Use of MAT for opioid dependence relies on prescription drugs, including buprenorphine, methadone and naltrexone, to stabilize brain chemistry; reduce or block the euphoric effects of opioids; relieve physiological cravings; and normalize body functions. Regular adherence to MAT with buprenorphine helps patients gain control over their use of opioids, without causing the cycle of highs and lows, intoxication and withdrawal associated with opioid misuse or abuse. At proper doses, buprenorphine can also block the pleasurable effects of other opioids, making continued opioid abuse less attractive. Passive-compliance formulations (those that do not require taking a daily medication), such as sustained-release depots or implantable devices that release a continuous level of the drug, can provide effective treatment of opioid dependence that may also result in less misuse, abuse or accidental exposure compared to the self-administered formulations such as transmucosal tablets and films, which are absorbed through mucous membranes of the mouth.
“Unfortunately, far too few people who suffer from opioid use disorder are offered an adequate chance for treatment that uses safe and effective medications,” said FDA Commissioner Scott Gottlieb, M.D. “The FDA will continue to encourage more widespread innovation and development of new and better treatments for opioid addiction as well as tackle the unfortunate stigma that’s sometimes associated with use of these treatments. More widespread adoption of treatment with safe and effective medications, coupled with relevant social, medical and psychological services, has the highest probability of being the most effective way to help those suffering from opioid addiction transition to lives of sobriety.”
The FDA’s draft guidance, “Opioid Dependence: Developing Buprenorphine Depot Products for Treatment,” focuses on ways drug companies can more efficiently explore innovations in depot buprenorphine products. A proposed depot buprenorphine product that is similar to an approved product, including in exposure levels to the drug, may have characteristics (e.g., delivery system or formulation) that make it ineligible to be a generic drug approved under an abbreviated new drug application. This draft guidance clarifies that such a product can be submitted in an application under the pathway described in section 505(b)(2) of the Federal Food, Drug, and Cosmetic Act, which can provide a more streamlined development pathway.
This draft guidance also explains the types of studies the FDA recommends for depot buprenorphine products that are similar to an approved depot product, as well as depot buprenorphine products with novel features relative to approved depot products.
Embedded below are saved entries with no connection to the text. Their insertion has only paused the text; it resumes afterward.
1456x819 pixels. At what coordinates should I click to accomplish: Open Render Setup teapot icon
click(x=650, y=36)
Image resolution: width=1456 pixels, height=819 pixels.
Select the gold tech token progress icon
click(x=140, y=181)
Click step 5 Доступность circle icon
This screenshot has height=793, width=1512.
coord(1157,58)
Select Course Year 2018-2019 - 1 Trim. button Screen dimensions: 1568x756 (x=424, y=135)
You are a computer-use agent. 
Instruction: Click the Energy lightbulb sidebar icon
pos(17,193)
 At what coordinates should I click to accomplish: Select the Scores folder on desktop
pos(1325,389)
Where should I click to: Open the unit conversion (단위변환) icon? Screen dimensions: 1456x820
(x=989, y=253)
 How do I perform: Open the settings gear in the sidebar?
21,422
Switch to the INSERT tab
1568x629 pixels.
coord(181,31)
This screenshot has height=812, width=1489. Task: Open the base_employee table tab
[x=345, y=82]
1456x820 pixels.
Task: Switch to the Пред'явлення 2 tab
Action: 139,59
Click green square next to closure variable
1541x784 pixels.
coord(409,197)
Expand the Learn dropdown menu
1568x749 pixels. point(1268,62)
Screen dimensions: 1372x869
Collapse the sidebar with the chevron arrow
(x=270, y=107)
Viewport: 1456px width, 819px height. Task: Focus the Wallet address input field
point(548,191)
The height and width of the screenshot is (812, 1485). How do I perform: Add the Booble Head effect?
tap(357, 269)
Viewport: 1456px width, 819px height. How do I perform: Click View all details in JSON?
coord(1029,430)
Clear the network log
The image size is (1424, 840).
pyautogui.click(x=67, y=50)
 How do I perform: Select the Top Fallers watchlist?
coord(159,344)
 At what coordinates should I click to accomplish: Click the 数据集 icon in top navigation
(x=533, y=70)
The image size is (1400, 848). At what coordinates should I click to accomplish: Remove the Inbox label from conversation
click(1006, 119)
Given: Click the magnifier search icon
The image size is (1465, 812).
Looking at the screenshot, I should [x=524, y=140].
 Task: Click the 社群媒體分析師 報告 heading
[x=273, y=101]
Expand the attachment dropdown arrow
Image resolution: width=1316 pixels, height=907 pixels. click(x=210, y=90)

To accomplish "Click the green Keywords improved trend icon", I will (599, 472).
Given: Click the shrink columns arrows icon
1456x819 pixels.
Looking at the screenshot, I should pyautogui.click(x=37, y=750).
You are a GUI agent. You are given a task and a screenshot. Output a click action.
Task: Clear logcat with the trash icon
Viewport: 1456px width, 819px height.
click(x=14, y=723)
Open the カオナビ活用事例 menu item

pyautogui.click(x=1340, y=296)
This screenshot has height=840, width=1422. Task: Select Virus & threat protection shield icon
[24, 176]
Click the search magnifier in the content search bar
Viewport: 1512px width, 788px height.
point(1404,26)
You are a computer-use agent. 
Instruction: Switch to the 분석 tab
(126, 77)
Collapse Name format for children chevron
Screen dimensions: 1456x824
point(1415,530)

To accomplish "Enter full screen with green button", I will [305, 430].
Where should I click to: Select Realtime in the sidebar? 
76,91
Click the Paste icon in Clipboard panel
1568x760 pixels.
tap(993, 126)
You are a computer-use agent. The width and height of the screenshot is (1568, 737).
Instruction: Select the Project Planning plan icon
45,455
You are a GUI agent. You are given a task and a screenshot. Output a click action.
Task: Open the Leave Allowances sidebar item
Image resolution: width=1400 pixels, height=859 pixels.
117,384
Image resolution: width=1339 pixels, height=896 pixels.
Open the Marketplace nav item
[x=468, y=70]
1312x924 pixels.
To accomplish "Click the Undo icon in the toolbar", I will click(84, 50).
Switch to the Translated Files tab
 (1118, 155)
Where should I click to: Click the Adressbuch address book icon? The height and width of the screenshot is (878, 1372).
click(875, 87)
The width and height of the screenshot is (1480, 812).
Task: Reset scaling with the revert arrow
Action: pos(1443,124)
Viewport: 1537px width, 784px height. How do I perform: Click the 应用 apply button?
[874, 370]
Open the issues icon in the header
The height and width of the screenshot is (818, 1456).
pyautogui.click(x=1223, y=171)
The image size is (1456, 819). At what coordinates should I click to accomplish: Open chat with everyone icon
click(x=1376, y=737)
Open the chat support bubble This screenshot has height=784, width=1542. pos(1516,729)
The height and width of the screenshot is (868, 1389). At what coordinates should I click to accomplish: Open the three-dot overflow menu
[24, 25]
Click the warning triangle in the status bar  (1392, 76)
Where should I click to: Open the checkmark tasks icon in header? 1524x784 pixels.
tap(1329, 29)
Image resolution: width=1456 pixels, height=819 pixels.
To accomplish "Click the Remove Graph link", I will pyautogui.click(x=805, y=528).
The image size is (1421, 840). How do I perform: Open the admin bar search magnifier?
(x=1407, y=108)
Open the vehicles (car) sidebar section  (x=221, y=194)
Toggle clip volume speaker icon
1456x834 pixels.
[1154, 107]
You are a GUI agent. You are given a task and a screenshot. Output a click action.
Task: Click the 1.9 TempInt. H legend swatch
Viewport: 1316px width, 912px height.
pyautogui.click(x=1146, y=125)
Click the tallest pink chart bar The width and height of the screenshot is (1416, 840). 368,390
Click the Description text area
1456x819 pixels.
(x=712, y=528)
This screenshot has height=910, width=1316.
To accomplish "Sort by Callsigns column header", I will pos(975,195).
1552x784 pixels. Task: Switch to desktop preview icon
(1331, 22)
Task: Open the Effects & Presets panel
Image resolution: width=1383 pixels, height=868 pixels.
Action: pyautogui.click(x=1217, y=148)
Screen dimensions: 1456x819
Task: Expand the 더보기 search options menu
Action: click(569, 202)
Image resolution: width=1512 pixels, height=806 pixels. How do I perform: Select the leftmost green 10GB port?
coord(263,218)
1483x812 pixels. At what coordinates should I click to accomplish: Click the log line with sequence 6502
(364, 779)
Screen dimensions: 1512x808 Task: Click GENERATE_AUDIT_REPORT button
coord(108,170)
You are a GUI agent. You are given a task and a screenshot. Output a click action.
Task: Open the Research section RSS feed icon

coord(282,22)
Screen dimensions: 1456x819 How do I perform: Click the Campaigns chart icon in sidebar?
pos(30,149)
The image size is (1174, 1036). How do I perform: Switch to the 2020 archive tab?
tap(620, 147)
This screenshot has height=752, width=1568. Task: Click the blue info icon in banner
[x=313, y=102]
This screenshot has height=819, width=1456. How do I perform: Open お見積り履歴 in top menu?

For example, the draft guidance provides information on efficacy studies including trial design, recommended efficacy endpoints, and novel efficacy endpoints that can help researchers link exposure levels to the safety and benefit of new, longer-acting formulations of existing drugs.
As part of the FDA’s ongoing work to support the treatment of those with OUD, the agency hosted a Patient Focused Drug Development meeting on April 17 to hear patients’ perspectives on OUD, including the effects on their health and well-being that have the greatest impact on daily life, their experience using prescription medical treatments and other treatments or therapies for OUD, and challenges or barriers to accessing or using medical treatments for OUD.
This new draft guidance is an additional step the FDA is taking as part of the agency’s broad efforts to support the treatment of those with OUD. The FDA also intends to issue additional guidance that will provide a framework for the development of novel clinical endpoints that can form the basis of additional MAT product approvals. For example, in future guidance, the FDA intends to provide assistance to drug companies to help them develop a validated measurement of “craving” or “urge to use” illicit opioids to complement other endpoints and to determine how it supports the goal of sustained abstinence.
Improving access to prevention, treatment and recovery services, including the full range of MAT, is a focus of the FDA’s ongoing work to reduce the scope of the opioid crisis and one part of the HHS’ Five-Point Strategy to Combat the Opioid Crisis. The FDA remains committed to addressing this national crisis on all fronts, with a significant focus on decreasing exposure to opioids and preventing new addiction; supporting the treatment of those with opioid use disorder; fostering the development of novel pain treatment therapies; and taking action against those who contribute to the illegal importation and sale of opioid products. The agency will also continue looking at how drugs currently on the market are used, in both medical and illicit settings, and take action where needed.